Do DSCR loans require tax returns or proof of personal income?

No. DSCR loans are underwritten based on the property’s income, not the borrower’s personal earnings.

Can I get a DSCR loan if my Airbnb property has no rental history?

In many cases, yes. Some lenders accept projected income based on a short-term rental appraisal that uses comparable property data in the local market.

Are DSCR loans only for short-term rentals?

No. DSCR loans can be used for both long-term and short-term rental investment properties. However, the way income is evaluated differs depending on the rental type, and not all lenders accept short-term rental income.

What DSCR ratio do I need to qualify for a short-term rental loan?

A ratio of 1.0 means the property’s income exactly covers its debt. Most lenders prefer a ratio above 1.0, and some set higher minimums for short-term rentals to account for seasonal income variability.

Can I use a DSCR loan to buy multiple Airbnb properties?
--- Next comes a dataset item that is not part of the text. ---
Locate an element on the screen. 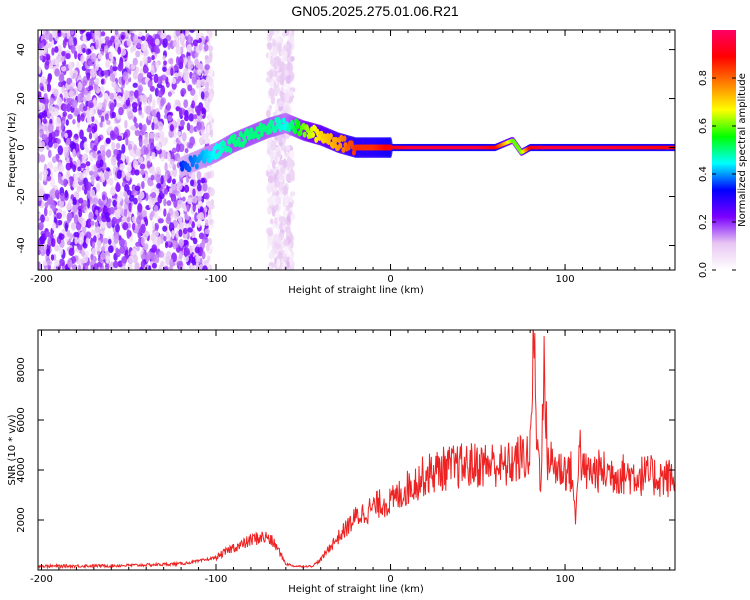 The height and width of the screenshot is (600, 750). snr-xtick-label: 100 is located at coordinates (566, 580).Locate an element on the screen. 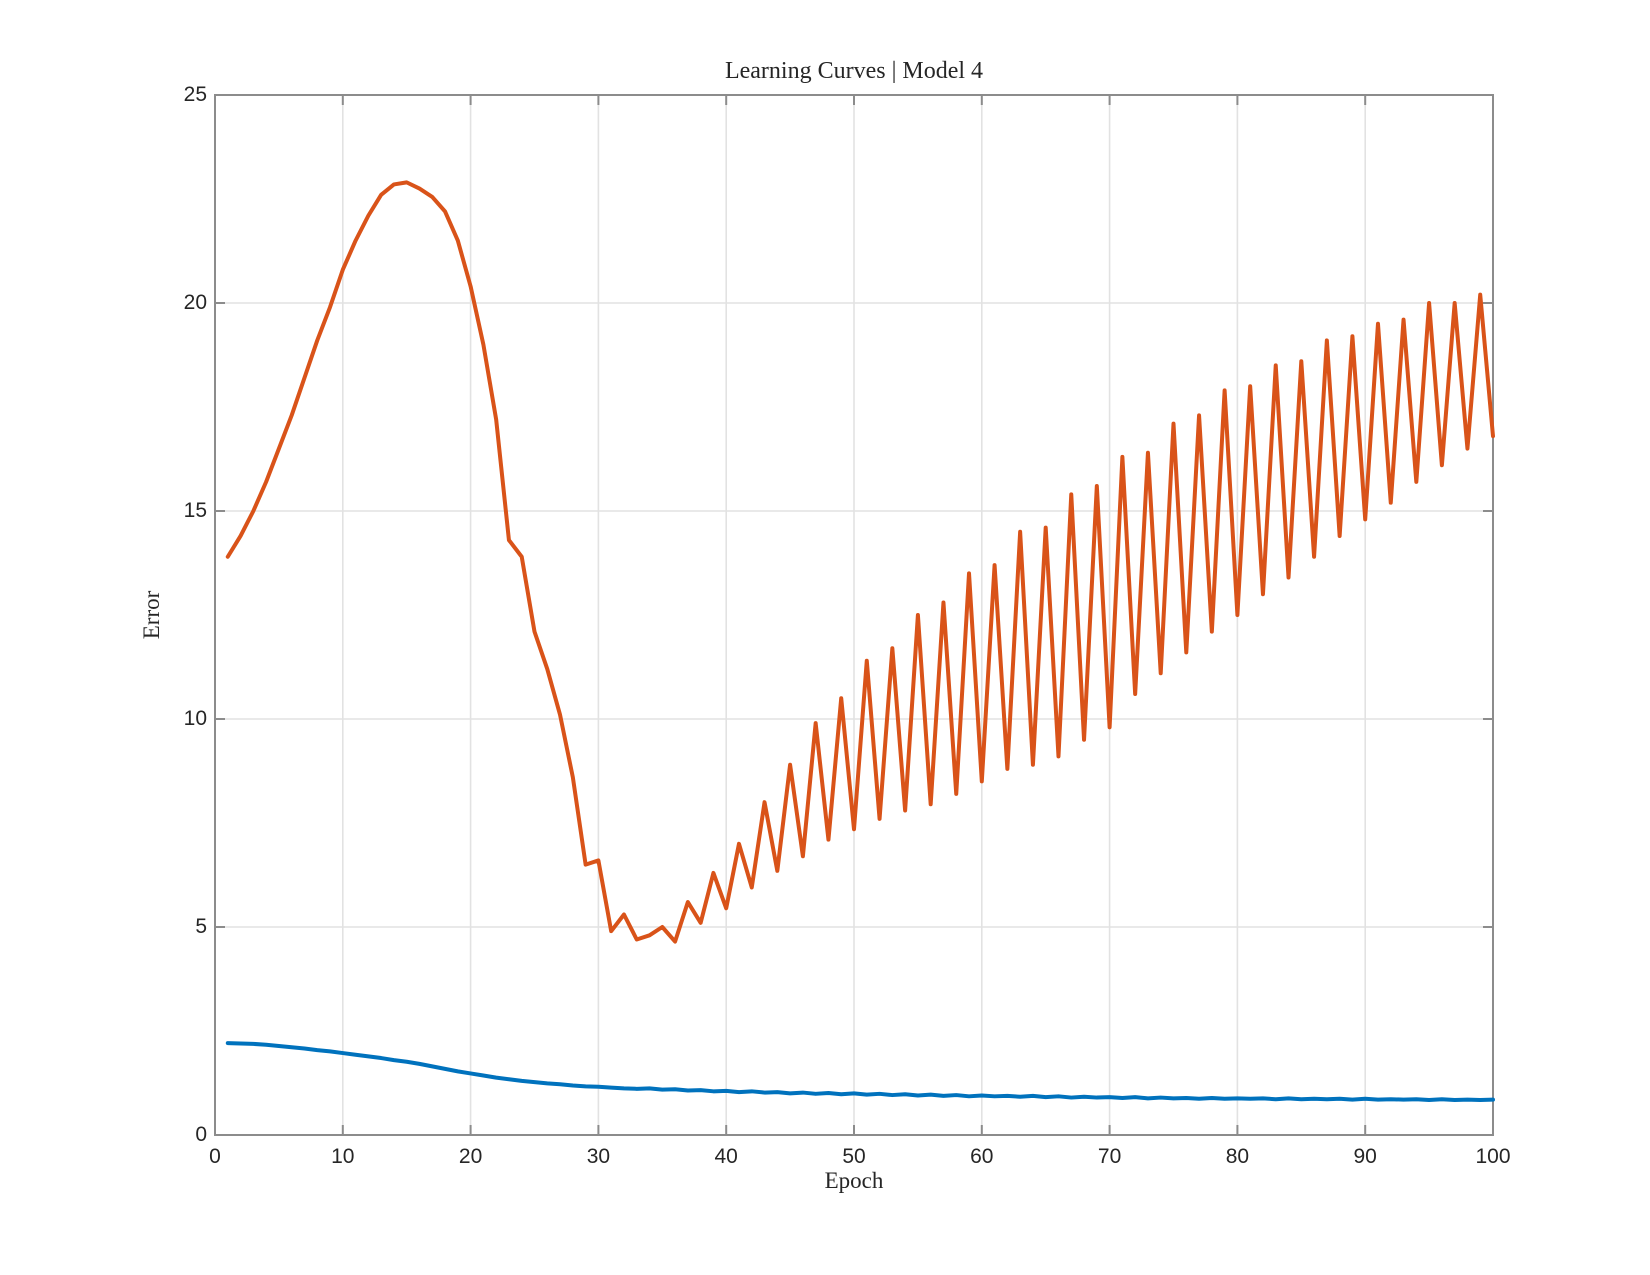 Image resolution: width=1650 pixels, height=1275 pixels. blue-series-line is located at coordinates (860, 1072).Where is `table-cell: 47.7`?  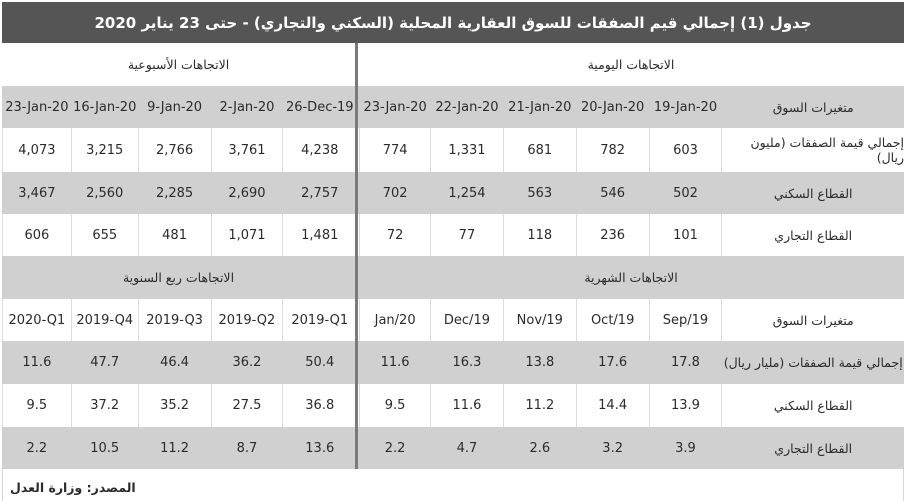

Yes. Because each property is evaluated on its own income, DSCR loans allow investors to scale a portfolio without the lender reviewing their entire personal financial profile for every new purchase.

What type of insurance do I need for a DSCR-financed short-term rental?

Standard homeowner’s insurance policies generally do not cover short-term rental use. You will need a policy that specifically covers guest stays, liability, and rental-related property damage.

How is short-term rental income calculated differently from long-term rental income?

Long-term rental income is based on a fixed monthly lease amount. Short-term rental income is evaluated using factors like average daily rate, occupancy percentages, and seasonal revenue patterns, which can produce higher annual revenue but with more variability.

Can I get a DSCR loan if I am self-employed?

Yes. DSCR loans are a common option for self-employed investors because the qualification is based on the property’s rental income, not the borrower’s personal tax returns or employment status.

Does the location of my short-term rental affect DSCR loan approval?

It can. Lenders evaluate comparable short-term rental data in the local market when assessing income potential. Properties in high-demand travel markets with strong occupancy data may receive more favorable income projections than those in unproven locations.